Kura Forward-Looking Statements
This news release contains certain forward-looking statements that involve risks and uncertainties that could cause actual results to be materially different from historical results or from any future results expressed or implied by such forward-looking statements. Such forward-looking statements include statements regarding, among other things, the efficacy, safety and therapeutic potential of ziftomenib; potential benefits of combining ziftomenib with intensive chemotherapy and the expected timing and presentation of results and data from clinical trials. Factors that may cause actual results to differ materially include the risk that compounds that appeared promising in early research or clinical trials do not demonstrate safety and/or efficacy in later preclinical studies or clinical trials, the risk that Kura may not obtain approval to market its product candidates, uncertainties associated with performing clinical trials, regulatory filings, and other interactions with regulatory bodies, risks associated with reliance on third parties to successfully conduct clinical trials, the risks associated with reliance on outside financing to meet capital requirements, the risk that the collaboration with Kyowa Kirin is unsuccessful, and other risks associated with the process of discovering, developing and commercializing drugs that are safe and effective for use as human therapeutics, and in the endeavor of building a business around such drugs.
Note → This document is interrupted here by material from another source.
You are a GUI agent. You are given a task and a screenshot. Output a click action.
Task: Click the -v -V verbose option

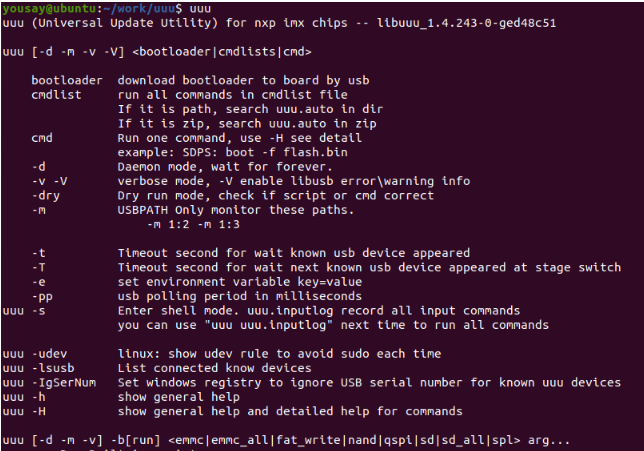click(x=49, y=179)
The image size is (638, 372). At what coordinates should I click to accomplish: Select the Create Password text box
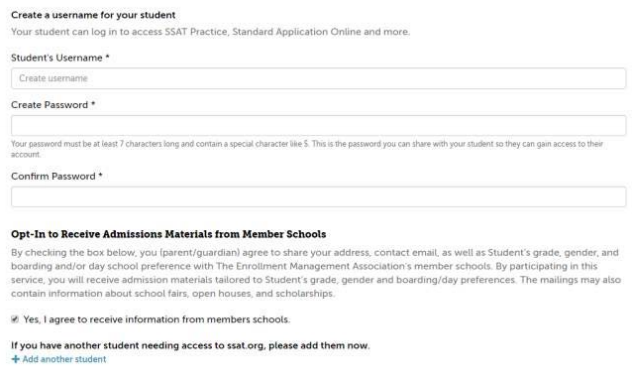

You are urged to consider statements that include the words “may,” “will,” “would,” “could,” “should,” “believes,” “estimates,” “projects,” “promise,” “potential,” “expects,” “plans,” “anticipates,” “intends,” “continues,” “designed,” “goal,” or the negative of those words or other comparable words to be uncertain and forward-looking. For a further list and description of the risks and uncertainties the Company faces, please refer to the Company's periodic and other filings with the Securities and Exchange Commission, which are available at www.sec.gov. Such forward-looking statements are current only as of the date they are made, and Kura assumes no obligation to update any forward-looking statements, whether as a result of new information, future events or otherwise.